保存済みエントリ:
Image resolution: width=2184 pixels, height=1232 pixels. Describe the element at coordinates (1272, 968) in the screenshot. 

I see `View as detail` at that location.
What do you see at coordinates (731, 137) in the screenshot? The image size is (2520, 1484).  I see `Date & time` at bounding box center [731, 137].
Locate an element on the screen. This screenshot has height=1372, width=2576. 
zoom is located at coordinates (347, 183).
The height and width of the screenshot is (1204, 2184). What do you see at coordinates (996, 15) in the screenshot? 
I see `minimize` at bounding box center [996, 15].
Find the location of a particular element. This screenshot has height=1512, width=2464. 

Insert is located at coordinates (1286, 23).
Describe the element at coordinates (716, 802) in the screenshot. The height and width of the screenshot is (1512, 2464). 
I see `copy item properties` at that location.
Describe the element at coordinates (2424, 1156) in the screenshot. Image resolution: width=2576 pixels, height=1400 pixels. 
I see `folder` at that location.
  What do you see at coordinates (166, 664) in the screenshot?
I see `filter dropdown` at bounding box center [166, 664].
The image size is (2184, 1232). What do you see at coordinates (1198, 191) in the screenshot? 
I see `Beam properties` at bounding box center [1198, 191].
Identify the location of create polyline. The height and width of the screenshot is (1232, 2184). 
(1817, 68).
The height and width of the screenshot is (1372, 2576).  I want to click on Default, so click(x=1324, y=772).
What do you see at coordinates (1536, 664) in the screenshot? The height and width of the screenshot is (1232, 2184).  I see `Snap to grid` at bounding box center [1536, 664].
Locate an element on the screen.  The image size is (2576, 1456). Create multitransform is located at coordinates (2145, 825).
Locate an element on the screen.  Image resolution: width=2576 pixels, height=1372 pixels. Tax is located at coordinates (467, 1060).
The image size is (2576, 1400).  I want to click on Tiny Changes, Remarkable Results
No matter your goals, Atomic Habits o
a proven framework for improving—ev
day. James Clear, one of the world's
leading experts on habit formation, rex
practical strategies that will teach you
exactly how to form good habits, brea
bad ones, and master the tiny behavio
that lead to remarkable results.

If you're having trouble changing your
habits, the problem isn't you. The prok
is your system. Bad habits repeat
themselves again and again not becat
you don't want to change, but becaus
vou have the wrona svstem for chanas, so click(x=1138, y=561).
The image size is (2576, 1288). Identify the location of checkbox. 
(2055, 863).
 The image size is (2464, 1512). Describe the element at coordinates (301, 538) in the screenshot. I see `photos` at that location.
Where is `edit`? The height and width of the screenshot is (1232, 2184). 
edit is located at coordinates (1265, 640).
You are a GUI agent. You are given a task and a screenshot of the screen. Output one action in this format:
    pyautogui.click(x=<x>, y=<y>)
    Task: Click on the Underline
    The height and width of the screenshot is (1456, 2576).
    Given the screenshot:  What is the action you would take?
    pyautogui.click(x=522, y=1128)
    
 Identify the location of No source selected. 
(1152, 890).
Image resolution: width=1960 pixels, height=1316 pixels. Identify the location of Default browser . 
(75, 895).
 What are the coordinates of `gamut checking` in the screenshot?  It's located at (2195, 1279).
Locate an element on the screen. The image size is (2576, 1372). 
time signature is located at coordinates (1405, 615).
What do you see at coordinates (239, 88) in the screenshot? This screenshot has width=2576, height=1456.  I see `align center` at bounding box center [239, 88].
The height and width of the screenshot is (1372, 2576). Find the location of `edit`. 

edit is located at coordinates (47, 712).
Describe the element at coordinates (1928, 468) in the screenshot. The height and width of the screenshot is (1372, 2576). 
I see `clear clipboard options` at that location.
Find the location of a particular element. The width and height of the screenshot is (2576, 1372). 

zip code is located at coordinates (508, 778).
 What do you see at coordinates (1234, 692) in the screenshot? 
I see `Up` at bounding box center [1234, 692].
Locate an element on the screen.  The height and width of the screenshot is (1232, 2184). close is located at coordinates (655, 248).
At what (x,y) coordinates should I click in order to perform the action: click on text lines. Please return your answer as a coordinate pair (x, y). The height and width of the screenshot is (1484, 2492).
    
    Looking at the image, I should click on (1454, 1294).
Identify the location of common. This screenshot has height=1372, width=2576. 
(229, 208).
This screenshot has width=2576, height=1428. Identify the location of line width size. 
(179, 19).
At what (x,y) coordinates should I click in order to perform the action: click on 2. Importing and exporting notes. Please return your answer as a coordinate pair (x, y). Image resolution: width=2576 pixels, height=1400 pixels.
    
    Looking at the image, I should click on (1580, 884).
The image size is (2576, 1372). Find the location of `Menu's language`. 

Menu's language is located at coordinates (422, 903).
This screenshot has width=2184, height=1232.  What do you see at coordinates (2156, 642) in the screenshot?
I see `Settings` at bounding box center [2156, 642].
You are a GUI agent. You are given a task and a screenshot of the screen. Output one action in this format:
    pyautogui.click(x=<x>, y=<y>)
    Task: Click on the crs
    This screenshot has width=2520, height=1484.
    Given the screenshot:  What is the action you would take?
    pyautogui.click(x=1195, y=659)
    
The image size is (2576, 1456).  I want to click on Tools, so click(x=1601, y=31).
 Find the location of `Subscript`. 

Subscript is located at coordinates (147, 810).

### 記述問題
上の行をすべて、一字も変えずにそのまま繰り返してください。

### 最終結果
Image resolution: width=2184 pixels, height=1232 pixels. Describe the element at coordinates (1272, 968) in the screenshot. 

I see `View as detail` at that location.
What do you see at coordinates (731, 137) in the screenshot? The image size is (2520, 1484).  I see `Date & time` at bounding box center [731, 137].
Locate an element on the screen. This screenshot has height=1372, width=2576. 
zoom is located at coordinates (347, 183).
The height and width of the screenshot is (1204, 2184). What do you see at coordinates (996, 15) in the screenshot? 
I see `minimize` at bounding box center [996, 15].
Find the location of a particular element. This screenshot has height=1512, width=2464. 

Insert is located at coordinates (1286, 23).
Describe the element at coordinates (716, 802) in the screenshot. The height and width of the screenshot is (1512, 2464). 
I see `copy item properties` at that location.
Describe the element at coordinates (2424, 1156) in the screenshot. Image resolution: width=2576 pixels, height=1400 pixels. 
I see `folder` at that location.
  What do you see at coordinates (166, 664) in the screenshot?
I see `filter dropdown` at bounding box center [166, 664].
The image size is (2184, 1232). What do you see at coordinates (1198, 191) in the screenshot? 
I see `Beam properties` at bounding box center [1198, 191].
Identify the location of create polyline. The height and width of the screenshot is (1232, 2184). 
(1817, 68).
The height and width of the screenshot is (1372, 2576).  I want to click on Default, so click(x=1324, y=772).
What do you see at coordinates (1536, 664) in the screenshot? The height and width of the screenshot is (1232, 2184).  I see `Snap to grid` at bounding box center [1536, 664].
Locate an element on the screen.  The image size is (2576, 1456). Create multitransform is located at coordinates (2145, 825).
Locate an element on the screen.  Image resolution: width=2576 pixels, height=1372 pixels. Tax is located at coordinates (467, 1060).
The image size is (2576, 1400).  I want to click on Tiny Changes, Remarkable Results
No matter your goals, Atomic Habits o
a proven framework for improving—ev
day. James Clear, one of the world's
leading experts on habit formation, rex
practical strategies that will teach you
exactly how to form good habits, brea
bad ones, and master the tiny behavio
that lead to remarkable results.

If you're having trouble changing your
habits, the problem isn't you. The prok
is your system. Bad habits repeat
themselves again and again not becat
you don't want to change, but becaus
vou have the wrona svstem for chanas, so click(x=1138, y=561).
The image size is (2576, 1288). Identify the location of checkbox. 
(2055, 863).
 The image size is (2464, 1512). Describe the element at coordinates (301, 538) in the screenshot. I see `photos` at that location.
Where is `edit`? The height and width of the screenshot is (1232, 2184). 
edit is located at coordinates (1265, 640).
You are a GUI agent. You are given a task and a screenshot of the screen. Output one action in this format:
    pyautogui.click(x=<x>, y=<y>)
    Task: Click on the Underline
    The height and width of the screenshot is (1456, 2576).
    Given the screenshot:  What is the action you would take?
    pyautogui.click(x=522, y=1128)
    
 Identify the location of No source selected. 
(1152, 890).
Image resolution: width=1960 pixels, height=1316 pixels. Identify the location of Default browser . 
(75, 895).
 What are the coordinates of `gamut checking` in the screenshot?  It's located at (2195, 1279).
Locate an element on the screen. The image size is (2576, 1372). 
time signature is located at coordinates (1405, 615).
What do you see at coordinates (239, 88) in the screenshot? This screenshot has width=2576, height=1456.  I see `align center` at bounding box center [239, 88].
The height and width of the screenshot is (1372, 2576). Find the location of `edit`. 

edit is located at coordinates (47, 712).
Describe the element at coordinates (1928, 468) in the screenshot. The height and width of the screenshot is (1372, 2576). 
I see `clear clipboard options` at that location.
Find the location of a particular element. The width and height of the screenshot is (2576, 1372). 

zip code is located at coordinates (508, 778).
 What do you see at coordinates (1234, 692) in the screenshot? 
I see `Up` at bounding box center [1234, 692].
Locate an element on the screen.  The height and width of the screenshot is (1232, 2184). close is located at coordinates (655, 248).
At what (x,y) coordinates should I click in order to perform the action: click on text lines. Please return your answer as a coordinate pair (x, y). The height and width of the screenshot is (1484, 2492).
    
    Looking at the image, I should click on (1454, 1294).
Identify the location of common. This screenshot has height=1372, width=2576. 
(229, 208).
This screenshot has width=2576, height=1428. Identify the location of line width size. 
(179, 19).
At what (x,y) coordinates should I click in order to perform the action: click on 2. Importing and exporting notes. Please return your answer as a coordinate pair (x, y). Image resolution: width=2576 pixels, height=1400 pixels.
    
    Looking at the image, I should click on (1580, 884).
The image size is (2576, 1372). Find the location of `Menu's language`. 

Menu's language is located at coordinates (422, 903).
This screenshot has width=2184, height=1232.  What do you see at coordinates (2156, 642) in the screenshot?
I see `Settings` at bounding box center [2156, 642].
You are a GUI agent. You are given a task and a screenshot of the screen. Output one action in this format:
    pyautogui.click(x=<x>, y=<y>)
    Task: Click on the crs
    This screenshot has width=2520, height=1484.
    Given the screenshot:  What is the action you would take?
    pyautogui.click(x=1195, y=659)
    
The image size is (2576, 1456).  I want to click on Tools, so click(x=1601, y=31).
 Find the location of `Subscript`. 

Subscript is located at coordinates (147, 810).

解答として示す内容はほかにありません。